1999: Looking Back, Part 1

It’s been another amazing year in Silicon Valley and the tech world at large, full of highlights and lowlights. My Tuesday column lists the former, as I see them.

What do you think were the tech lowlights of the year? What companies and/or executives screwed up? What government types made our lives worse?


Tripping Linda

Tripp: verb, to betray a friendship, typically by means of surreptitious surveillance, esp. audio tape.

Linda Tripp’s last name has become a verb, and an ugly one. For the rest of her life, her name will be synonymous with betrayal. What she did was loathesome.

Now she’s being prosecuted, in a plainly political way, for her acts. Yes, she broke the law. And yes, we need laws to protect privacy. But when politics turns into prosecution, we are all in danger.

The one benefit of this case is the attention it’s drawn.
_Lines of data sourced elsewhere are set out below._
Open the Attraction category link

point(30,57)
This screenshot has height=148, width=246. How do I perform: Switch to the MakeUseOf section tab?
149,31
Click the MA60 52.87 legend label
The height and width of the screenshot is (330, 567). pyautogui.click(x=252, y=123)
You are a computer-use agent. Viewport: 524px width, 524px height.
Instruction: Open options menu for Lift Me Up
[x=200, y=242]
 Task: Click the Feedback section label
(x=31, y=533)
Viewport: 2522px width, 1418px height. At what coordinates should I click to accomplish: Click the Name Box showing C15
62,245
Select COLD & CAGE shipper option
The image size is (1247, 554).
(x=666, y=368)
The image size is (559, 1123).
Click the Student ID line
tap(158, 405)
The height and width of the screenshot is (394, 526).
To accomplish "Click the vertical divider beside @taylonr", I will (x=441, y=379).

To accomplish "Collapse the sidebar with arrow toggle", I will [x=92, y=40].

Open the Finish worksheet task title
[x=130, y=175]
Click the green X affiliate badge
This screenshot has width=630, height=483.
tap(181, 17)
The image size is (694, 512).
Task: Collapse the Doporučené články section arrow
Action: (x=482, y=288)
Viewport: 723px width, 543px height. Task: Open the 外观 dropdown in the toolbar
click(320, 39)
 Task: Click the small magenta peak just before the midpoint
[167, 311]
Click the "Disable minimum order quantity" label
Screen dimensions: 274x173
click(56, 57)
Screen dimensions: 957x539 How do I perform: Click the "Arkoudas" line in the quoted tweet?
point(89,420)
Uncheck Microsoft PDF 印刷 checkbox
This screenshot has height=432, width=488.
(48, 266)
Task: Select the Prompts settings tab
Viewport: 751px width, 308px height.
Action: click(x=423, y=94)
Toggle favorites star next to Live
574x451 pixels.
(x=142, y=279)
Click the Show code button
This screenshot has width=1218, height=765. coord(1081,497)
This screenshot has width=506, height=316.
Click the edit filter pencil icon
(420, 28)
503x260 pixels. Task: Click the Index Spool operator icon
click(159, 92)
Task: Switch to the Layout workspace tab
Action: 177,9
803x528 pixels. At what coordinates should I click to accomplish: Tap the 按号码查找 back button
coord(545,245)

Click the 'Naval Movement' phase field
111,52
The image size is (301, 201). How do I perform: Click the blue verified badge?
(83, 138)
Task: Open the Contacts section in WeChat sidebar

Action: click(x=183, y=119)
As William Safire said in a recent New York Times column (free registration required), “The famous Tripp taping of her conversations with Monica, further publicized by this witch hunt in Maryland, may do a lot of good for privacy in America.”

But let’s be clear: This is a witch hunt. The state charges are improper because they are political, and because Tripp is being singled out for a crime that is almost never prosecuted. If she is convicted, the Maryland prosecutors should stop right there and ask for no jail time or fine. Tripp has been punished enough.